Germany - Competition from State-Owned EnterprisesGermany - Competition
The formal term for state-owned enterprises (SOEs) in Germany translates as “public funds, institutions, or companies,” and refers to entities whose budget and administration are separate from those of the government, but in which the government has more than 50% of the capital shares or voting rights. Appropriations for SOEs are included in public budgets, and SOEs can take two forms, either public or private law entities. Public law entities are recognized as legal personalities whose goal, tasks and organization are established and defined via specific acts of legislation, with the best-known example being the publicly-owned promotional bank KfW (Kreditanstalt für Wiederaufbau). The government can also resort to ownership or participation in an entity governed by private law if the following conditions are met: doing so fulfills an important state interest, there is no better or more economical alternative, the financial responsibility of the federal government is limited, the government has appropriate supervisory influence, yearly reports are published, and such control is approved by the federal Finance Ministry and the ministry responsible for the subject matter.

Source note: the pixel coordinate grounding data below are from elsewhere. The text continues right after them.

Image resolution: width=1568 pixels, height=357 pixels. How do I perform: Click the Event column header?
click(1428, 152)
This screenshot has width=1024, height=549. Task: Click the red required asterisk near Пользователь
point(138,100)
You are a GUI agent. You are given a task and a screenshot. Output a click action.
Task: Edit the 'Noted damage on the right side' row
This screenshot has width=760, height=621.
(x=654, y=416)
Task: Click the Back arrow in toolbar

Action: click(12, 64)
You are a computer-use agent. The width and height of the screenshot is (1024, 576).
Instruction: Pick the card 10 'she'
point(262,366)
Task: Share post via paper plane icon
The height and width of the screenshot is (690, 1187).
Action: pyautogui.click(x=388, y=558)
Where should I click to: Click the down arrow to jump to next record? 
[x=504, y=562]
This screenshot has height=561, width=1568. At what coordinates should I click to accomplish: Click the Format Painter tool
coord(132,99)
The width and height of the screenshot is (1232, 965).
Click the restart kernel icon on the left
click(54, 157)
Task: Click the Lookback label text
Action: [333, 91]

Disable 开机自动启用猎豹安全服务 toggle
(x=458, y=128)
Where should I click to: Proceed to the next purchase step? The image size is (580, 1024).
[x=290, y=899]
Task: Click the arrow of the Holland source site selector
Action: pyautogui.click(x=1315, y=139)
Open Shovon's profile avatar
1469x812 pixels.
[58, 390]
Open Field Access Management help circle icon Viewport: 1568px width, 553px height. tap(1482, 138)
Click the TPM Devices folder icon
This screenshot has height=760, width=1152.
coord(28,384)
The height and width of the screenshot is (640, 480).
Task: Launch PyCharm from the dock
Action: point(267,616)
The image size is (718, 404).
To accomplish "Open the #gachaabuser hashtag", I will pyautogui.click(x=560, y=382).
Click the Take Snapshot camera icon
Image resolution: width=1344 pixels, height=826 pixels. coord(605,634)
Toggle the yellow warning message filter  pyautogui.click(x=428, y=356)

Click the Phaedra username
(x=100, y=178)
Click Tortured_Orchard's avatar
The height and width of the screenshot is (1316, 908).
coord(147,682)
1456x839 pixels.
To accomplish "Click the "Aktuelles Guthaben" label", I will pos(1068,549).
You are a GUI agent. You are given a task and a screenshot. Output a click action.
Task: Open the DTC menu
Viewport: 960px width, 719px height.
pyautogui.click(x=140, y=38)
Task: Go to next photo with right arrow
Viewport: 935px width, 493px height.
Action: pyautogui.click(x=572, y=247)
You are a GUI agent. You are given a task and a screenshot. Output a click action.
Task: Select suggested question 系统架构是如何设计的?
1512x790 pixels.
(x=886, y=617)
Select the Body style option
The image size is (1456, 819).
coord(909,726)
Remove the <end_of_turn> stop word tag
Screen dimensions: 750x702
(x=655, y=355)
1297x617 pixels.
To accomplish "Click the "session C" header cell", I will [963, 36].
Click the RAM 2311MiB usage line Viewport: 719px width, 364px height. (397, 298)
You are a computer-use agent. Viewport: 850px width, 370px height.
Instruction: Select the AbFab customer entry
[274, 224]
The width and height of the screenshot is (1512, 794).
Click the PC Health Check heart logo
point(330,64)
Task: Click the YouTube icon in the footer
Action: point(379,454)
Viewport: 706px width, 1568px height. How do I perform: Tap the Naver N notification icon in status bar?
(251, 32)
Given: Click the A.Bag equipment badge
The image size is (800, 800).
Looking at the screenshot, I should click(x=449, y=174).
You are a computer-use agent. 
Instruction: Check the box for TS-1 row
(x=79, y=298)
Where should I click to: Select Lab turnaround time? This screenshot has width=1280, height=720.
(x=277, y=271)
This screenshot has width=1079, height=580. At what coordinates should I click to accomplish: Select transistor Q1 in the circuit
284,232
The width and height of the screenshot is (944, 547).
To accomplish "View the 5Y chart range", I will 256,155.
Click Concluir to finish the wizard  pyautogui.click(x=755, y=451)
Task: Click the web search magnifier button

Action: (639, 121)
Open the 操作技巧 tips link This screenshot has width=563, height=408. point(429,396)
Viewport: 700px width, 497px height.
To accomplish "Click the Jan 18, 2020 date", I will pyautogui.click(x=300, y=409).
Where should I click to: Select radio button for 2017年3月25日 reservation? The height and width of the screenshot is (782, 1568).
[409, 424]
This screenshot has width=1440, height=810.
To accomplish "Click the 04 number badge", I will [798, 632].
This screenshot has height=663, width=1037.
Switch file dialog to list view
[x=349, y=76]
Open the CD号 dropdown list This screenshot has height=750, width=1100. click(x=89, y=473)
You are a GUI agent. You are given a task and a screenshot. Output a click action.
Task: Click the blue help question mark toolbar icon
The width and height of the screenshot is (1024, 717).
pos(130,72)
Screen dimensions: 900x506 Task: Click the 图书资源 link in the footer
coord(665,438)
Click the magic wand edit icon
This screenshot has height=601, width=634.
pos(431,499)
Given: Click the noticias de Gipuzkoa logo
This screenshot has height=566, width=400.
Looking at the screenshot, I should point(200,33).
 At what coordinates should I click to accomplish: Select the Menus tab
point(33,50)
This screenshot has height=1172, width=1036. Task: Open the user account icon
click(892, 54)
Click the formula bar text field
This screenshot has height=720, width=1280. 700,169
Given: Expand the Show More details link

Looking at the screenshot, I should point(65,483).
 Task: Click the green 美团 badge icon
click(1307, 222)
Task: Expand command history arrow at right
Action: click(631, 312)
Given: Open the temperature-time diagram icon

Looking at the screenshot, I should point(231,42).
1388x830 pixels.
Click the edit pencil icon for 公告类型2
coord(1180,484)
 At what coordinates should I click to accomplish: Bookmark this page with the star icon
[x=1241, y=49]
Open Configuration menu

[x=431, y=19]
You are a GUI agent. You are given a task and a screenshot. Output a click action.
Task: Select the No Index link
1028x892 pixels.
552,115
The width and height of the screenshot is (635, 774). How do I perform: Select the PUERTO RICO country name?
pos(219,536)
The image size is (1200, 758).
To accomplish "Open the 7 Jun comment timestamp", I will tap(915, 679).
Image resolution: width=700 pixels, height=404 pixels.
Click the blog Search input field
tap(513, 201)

Government oversight of existing SOEs is decentralized and handled by the ministry with the appropriate technical area of expertise. The primary goal of such involvement is the furtherance of the public interest rather than the generation of profits. The government is required to end its ownership stake in a private entity if tasks change or technological progress provides more effective alternatives, though certain areas, particularly science and culture, remain permanent core government obligations. German SOEs are subject to the same taxes and the same value added tax rebate policies as their private sector competitors. There are no laws or rules that seek to ensure a primary or leading role for SOEs in certain sectors/industries. Private enterprises have the same access to financing as SOEs, including access to state-owned banks such as KfW. Under the law, SOEs are subject to hard budget constraints which are generally enforced.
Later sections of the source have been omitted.